◆ STATED TASK:
Copy the items word for word, from the line containing "The height and width of the screenshot is (799, 1512)." through the end of the items.
--------------------
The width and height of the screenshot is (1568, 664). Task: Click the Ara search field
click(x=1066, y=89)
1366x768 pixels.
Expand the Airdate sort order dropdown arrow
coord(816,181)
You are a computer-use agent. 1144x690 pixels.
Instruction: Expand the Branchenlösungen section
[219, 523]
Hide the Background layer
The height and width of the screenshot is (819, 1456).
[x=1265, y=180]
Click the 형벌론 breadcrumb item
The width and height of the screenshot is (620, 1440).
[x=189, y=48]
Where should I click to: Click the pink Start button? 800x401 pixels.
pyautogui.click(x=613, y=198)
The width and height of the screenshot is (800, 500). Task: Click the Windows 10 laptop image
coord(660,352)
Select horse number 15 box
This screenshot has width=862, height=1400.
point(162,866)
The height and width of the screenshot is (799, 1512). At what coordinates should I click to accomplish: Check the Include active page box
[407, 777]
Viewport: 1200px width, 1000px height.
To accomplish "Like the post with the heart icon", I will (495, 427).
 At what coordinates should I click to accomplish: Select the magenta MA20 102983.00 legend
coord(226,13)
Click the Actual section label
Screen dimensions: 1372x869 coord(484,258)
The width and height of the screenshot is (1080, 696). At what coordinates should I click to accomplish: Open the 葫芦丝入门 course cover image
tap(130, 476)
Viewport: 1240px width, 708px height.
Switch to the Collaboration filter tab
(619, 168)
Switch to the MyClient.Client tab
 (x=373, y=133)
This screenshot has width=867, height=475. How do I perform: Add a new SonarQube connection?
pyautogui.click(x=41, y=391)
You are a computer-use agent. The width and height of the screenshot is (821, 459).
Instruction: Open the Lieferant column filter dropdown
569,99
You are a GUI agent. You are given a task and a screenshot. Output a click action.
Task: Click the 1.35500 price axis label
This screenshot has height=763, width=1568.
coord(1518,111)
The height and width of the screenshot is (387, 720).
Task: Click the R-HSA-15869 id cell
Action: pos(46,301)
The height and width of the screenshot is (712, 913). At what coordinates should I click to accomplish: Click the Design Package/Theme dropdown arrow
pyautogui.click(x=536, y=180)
--------------------
◆ FINISHED EXERCISE:
The height and width of the screenshot is (799, 1512). At what coordinates should I click to accomplish: Check the Include active page box
[407, 777]
Viewport: 1200px width, 1000px height.
To accomplish "Like the post with the heart icon", I will (495, 427).
 At what coordinates should I click to accomplish: Select the magenta MA20 102983.00 legend
coord(226,13)
Click the Actual section label
Screen dimensions: 1372x869 coord(484,258)
The width and height of the screenshot is (1080, 696). At what coordinates should I click to accomplish: Open the 葫芦丝入门 course cover image
tap(130, 476)
Viewport: 1240px width, 708px height.
Switch to the Collaboration filter tab
(619, 168)
Switch to the MyClient.Client tab
 (x=373, y=133)
This screenshot has width=867, height=475. How do I perform: Add a new SonarQube connection?
pyautogui.click(x=41, y=391)
You are a computer-use agent. The width and height of the screenshot is (821, 459).
Instruction: Open the Lieferant column filter dropdown
569,99
You are a GUI agent. You are given a task and a screenshot. Output a click action.
Task: Click the 1.35500 price axis label
This screenshot has height=763, width=1568.
coord(1518,111)
The height and width of the screenshot is (387, 720).
Task: Click the R-HSA-15869 id cell
Action: pos(46,301)
The height and width of the screenshot is (712, 913). At what coordinates should I click to accomplish: Click the Design Package/Theme dropdown arrow
pyautogui.click(x=536, y=180)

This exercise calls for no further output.